Ukraine excludes the extension of the agreement for the transit of Russian gas to Europe

English Section / 7 martie

Ukraine excludes the extension of the agreement for the transit of Russian gas to Europe

Versiunea în limba română

Ukraine rules out any trade agreement that would allow Russian natural gas to continue to pass through its territory after the current transit agreement expires at the end of this year, Bloomberg reports, citing Kyiv's Energy Minister Herman Haluschenko.

According to the quoted source, the European Union and Ukraine have previously announced that they will not renegotiate the existing agreement, but some market participants are still optimistic about the possibility of private agreements to bring Russian gas to the EU bloc.

Herman Haluschenko denied this option, emphasizing: "I don't see this possibility. There is no possible solution on the table. We are ready to stop the deal. If someone said it's a critical issue for winter survival, that it's a security of supply issue, that's a different situation. But that's not the case now."

Instead of continuing to buy Russian gas, Herman Haluschenko urged several European countries to store gas in underground reservoirs in Ukraine. Haluschenko stated that his country has storage capacities of 15 billion cubic meters of gas, over the 14 billion cubic meters of Russian gas that passed through Ukraine last year. "I think that is correct. You cannot say that we cannot live without Russian gas," the Ukrainian official emphasized.
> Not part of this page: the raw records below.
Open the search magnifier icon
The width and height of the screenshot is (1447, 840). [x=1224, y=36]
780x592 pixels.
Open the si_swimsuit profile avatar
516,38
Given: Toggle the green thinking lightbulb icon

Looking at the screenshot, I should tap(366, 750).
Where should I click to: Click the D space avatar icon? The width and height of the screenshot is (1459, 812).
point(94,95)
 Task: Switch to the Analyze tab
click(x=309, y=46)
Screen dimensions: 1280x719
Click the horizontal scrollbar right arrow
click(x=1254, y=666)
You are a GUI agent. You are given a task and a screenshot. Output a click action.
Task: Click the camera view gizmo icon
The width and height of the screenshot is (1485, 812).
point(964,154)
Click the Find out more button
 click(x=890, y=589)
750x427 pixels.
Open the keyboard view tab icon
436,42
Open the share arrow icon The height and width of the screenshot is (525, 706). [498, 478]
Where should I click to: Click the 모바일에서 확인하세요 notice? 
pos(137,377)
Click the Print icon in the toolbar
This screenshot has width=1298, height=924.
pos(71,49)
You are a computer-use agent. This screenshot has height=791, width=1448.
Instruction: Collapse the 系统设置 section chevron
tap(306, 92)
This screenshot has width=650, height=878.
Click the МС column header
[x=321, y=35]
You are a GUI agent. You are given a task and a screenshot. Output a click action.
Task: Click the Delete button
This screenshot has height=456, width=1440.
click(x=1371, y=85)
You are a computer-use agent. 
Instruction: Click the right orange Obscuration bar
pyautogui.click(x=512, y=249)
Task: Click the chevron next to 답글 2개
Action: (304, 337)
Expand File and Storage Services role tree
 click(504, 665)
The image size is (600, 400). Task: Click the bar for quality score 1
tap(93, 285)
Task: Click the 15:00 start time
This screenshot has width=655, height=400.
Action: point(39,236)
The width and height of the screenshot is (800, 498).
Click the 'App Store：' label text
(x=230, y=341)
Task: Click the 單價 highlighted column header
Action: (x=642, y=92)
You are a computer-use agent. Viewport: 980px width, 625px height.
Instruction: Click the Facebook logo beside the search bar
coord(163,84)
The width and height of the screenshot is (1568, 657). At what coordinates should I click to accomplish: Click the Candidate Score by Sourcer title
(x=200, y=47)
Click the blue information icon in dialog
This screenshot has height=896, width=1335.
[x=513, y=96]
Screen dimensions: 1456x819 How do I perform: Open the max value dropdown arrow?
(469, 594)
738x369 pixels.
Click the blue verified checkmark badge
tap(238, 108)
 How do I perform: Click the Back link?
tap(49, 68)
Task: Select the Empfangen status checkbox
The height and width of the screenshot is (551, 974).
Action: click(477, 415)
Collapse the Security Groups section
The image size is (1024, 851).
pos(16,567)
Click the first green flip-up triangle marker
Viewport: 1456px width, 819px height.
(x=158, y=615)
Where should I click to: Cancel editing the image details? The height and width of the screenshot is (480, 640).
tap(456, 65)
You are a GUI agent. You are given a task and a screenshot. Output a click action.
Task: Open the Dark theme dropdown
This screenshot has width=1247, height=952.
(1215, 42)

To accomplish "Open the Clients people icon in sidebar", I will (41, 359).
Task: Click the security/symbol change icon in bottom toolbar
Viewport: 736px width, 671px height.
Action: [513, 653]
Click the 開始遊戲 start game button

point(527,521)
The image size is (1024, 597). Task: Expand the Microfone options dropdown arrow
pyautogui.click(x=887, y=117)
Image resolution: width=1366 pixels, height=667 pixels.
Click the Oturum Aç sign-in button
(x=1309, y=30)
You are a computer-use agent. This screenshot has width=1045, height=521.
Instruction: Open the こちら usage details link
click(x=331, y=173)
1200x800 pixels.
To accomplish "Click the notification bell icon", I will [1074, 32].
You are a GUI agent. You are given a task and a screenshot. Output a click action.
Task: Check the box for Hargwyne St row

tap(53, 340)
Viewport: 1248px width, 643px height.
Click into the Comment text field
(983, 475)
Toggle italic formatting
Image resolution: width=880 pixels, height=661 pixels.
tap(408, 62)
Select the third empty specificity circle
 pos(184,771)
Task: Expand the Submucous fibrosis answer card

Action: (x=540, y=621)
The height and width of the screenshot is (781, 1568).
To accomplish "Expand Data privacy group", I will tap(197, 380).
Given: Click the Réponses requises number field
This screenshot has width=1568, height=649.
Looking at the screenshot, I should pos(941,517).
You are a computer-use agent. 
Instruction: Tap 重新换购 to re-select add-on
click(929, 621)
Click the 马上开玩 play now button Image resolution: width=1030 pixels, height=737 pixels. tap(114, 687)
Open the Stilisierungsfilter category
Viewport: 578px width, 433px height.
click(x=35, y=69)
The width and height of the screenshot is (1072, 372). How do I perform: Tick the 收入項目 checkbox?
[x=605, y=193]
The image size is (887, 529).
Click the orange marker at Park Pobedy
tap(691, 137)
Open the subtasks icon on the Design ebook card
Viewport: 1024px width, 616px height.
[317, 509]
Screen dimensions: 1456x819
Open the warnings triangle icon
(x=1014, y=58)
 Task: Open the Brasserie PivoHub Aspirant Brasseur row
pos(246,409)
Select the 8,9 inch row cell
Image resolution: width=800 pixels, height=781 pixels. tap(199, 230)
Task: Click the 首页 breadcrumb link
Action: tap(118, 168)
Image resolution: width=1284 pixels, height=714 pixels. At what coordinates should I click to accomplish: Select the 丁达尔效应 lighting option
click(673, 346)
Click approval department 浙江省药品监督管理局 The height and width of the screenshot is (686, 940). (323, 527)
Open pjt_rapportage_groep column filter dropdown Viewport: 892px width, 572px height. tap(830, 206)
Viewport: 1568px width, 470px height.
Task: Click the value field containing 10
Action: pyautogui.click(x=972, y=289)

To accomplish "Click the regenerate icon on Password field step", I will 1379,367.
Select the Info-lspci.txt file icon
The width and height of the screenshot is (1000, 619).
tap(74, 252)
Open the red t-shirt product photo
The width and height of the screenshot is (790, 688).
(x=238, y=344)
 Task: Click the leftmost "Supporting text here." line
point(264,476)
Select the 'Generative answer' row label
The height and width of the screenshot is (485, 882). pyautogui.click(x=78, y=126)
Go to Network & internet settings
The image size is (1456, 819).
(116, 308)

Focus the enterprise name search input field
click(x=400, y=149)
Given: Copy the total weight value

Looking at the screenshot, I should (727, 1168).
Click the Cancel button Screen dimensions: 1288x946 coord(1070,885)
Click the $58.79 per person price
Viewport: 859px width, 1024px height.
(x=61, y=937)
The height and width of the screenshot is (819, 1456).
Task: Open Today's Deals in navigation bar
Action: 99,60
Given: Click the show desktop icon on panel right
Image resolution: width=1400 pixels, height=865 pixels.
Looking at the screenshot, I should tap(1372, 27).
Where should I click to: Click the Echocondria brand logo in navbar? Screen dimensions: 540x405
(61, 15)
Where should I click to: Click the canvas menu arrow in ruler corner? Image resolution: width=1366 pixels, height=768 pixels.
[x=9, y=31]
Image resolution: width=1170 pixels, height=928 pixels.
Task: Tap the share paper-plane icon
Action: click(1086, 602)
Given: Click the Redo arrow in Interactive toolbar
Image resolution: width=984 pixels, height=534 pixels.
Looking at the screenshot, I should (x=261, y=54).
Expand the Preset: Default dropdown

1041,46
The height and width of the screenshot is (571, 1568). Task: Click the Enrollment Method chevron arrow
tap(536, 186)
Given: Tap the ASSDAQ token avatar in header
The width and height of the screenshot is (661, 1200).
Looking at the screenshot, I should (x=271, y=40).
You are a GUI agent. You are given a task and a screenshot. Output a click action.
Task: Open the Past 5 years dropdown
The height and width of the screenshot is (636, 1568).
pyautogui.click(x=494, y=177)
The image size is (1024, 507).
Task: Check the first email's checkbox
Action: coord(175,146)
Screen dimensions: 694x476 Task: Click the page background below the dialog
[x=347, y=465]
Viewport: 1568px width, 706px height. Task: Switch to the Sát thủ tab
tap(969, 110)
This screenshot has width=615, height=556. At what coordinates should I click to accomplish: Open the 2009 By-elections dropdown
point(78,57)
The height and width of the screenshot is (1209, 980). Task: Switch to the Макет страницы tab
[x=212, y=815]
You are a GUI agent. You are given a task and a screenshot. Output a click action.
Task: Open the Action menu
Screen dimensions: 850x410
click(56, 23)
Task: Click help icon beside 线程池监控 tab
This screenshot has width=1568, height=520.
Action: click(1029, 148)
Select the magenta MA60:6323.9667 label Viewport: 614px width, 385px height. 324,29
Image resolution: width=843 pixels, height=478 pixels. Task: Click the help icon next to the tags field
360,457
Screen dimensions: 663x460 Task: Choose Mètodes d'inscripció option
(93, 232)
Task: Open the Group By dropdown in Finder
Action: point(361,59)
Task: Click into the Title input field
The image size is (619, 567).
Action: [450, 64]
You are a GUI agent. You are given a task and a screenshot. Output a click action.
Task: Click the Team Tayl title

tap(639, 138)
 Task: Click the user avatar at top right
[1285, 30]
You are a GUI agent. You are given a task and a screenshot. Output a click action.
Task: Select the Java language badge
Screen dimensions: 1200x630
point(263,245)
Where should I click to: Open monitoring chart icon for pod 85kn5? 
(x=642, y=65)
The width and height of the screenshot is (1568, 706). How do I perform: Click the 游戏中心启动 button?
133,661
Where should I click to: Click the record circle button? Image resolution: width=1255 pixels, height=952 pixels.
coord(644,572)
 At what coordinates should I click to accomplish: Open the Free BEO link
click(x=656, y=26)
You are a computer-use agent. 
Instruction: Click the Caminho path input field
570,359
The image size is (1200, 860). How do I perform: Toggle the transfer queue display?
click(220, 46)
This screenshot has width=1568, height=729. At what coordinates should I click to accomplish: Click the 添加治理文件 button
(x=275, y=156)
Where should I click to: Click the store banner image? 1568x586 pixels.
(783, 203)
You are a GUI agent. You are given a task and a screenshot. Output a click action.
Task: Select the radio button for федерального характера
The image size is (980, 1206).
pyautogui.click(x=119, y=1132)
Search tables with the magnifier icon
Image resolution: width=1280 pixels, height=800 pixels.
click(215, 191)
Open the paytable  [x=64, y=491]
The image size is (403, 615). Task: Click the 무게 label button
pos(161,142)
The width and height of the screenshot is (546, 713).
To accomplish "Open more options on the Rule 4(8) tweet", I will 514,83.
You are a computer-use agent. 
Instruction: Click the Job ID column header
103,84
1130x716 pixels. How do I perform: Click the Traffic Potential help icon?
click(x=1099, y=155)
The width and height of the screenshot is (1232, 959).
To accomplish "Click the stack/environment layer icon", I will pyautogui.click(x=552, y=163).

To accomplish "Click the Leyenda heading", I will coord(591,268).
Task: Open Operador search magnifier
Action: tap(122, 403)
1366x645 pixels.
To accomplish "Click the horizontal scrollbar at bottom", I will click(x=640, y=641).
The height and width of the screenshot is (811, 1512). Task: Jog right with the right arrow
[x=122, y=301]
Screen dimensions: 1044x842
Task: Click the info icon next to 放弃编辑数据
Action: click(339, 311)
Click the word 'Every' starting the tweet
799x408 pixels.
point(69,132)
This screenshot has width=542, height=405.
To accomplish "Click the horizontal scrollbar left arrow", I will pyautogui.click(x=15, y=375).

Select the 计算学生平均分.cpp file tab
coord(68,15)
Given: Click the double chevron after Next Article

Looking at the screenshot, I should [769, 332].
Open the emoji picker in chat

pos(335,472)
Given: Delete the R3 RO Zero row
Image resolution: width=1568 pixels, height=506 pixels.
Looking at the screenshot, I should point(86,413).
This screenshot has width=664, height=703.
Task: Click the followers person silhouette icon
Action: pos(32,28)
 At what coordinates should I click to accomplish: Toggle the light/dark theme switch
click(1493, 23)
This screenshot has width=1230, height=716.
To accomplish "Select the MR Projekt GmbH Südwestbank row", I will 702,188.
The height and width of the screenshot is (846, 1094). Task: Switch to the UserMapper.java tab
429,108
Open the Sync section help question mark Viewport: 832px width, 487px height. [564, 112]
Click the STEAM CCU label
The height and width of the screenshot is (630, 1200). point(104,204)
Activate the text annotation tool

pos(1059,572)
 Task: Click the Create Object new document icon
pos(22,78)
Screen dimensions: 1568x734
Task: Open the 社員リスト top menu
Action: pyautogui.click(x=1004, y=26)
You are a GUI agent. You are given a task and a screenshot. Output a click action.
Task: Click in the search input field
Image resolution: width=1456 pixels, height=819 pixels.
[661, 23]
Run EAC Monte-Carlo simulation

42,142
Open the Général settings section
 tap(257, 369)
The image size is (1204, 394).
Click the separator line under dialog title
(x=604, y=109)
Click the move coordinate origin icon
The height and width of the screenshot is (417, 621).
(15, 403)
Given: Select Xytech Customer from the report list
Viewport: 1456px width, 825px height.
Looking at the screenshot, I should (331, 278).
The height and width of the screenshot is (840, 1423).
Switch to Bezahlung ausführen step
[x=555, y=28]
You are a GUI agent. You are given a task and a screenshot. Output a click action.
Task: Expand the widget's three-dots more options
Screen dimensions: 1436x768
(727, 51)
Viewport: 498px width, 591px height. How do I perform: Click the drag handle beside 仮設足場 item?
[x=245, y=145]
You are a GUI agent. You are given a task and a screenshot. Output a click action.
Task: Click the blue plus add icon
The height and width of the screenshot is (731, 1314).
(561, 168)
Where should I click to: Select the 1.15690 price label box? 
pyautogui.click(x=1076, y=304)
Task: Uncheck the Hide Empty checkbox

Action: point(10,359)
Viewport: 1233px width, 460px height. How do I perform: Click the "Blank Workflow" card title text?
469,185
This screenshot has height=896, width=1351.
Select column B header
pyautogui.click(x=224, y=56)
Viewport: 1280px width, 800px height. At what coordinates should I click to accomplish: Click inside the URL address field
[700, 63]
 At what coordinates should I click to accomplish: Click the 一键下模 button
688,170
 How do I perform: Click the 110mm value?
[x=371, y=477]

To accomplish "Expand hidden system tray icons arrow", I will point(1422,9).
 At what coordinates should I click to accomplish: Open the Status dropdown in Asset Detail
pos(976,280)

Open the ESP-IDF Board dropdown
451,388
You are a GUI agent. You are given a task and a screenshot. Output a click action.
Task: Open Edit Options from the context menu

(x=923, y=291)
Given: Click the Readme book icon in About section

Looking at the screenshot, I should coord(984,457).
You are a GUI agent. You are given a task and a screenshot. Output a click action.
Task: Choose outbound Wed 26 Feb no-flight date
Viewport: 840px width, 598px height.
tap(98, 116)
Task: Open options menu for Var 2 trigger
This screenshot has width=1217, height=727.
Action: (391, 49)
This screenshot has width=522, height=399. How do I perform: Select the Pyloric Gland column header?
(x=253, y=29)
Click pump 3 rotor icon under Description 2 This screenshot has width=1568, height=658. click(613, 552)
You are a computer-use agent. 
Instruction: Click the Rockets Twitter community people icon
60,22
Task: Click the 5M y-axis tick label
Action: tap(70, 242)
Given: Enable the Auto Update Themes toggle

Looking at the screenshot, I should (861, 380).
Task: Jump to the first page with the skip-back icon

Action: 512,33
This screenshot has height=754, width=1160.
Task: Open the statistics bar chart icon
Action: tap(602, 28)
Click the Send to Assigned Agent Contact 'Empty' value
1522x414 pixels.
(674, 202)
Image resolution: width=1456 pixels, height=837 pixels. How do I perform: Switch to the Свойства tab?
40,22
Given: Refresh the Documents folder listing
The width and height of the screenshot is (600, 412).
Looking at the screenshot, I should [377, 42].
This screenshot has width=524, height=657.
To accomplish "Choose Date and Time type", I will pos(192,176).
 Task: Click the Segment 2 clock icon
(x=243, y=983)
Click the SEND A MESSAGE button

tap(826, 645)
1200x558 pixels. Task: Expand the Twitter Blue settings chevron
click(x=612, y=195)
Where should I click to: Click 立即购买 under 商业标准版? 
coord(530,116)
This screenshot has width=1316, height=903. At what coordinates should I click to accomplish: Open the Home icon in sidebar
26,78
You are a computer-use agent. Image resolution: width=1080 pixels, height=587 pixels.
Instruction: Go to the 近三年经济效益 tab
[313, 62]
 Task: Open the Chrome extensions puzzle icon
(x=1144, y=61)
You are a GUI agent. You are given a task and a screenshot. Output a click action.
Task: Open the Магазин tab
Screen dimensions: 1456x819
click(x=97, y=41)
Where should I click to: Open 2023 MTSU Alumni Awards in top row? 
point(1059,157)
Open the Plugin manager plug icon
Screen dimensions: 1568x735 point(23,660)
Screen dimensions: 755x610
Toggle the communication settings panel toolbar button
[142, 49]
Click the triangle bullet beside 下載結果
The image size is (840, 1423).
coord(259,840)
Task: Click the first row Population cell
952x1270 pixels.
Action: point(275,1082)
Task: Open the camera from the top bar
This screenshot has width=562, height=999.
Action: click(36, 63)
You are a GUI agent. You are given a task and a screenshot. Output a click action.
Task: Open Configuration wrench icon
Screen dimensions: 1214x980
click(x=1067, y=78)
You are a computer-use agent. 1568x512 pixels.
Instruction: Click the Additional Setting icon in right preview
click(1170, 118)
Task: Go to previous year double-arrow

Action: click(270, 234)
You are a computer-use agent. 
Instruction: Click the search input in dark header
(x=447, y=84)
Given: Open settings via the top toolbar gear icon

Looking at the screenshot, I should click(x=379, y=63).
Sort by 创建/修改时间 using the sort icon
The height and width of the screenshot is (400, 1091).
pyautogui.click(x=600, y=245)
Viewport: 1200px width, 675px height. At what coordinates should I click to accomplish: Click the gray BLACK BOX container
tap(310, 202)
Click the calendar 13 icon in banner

Following the invasion of Ukraine, Russia cut off most of its gas pipelines to Europe, but some Russian gas continues to flow through Ukraine. These deliveries cover most of the gas demand in countries such as Austria, Hungary and Slovakia.

Gas futures for delivery in the first quarter of 2025 have fallen nearly 15% since the start of this year, a development that suggests there is confidence that there will be some mechanism to allow Russian gas supplies to continue even after the agreement of transit through Ukraine will expire, notes Bloomberg.

Before the war, the Russian giant Gazprom exported approximately 177 billion cubic meters of gas annually, through several pipelines, to its key markets in Europe and Turkey, and the loss of the transit route through Ukraine would not have a significant impact. With most routes closed, deliveries through Ukraine accounted for nearly 30 percent of Gazprom's regional exports and about half of all flows to European countries, Sinara Bank analysts said last year.

Russian natural gas continues to reach the EU via Turkey, and Russia is also the second largest supplier of liquefied natural gas in Western Europe, after the USA. EU officials highlighted the fact that the EU bloc should reduce its dependence on Russian gas, but did not impose sanctions regarding this chapter.

Last year, abundant supplies of Russian gas allowed Austria, one of Gazprom's oldest customers in Western Europe, to increase its consumption. The Austrian energy group OMV has a long-term supply contract with Russia, which expires in 2040, and which obliges it to buy the gas that reaches the Austrian border. In December 2023, Gazprom covered 98% of Austria's gas needs.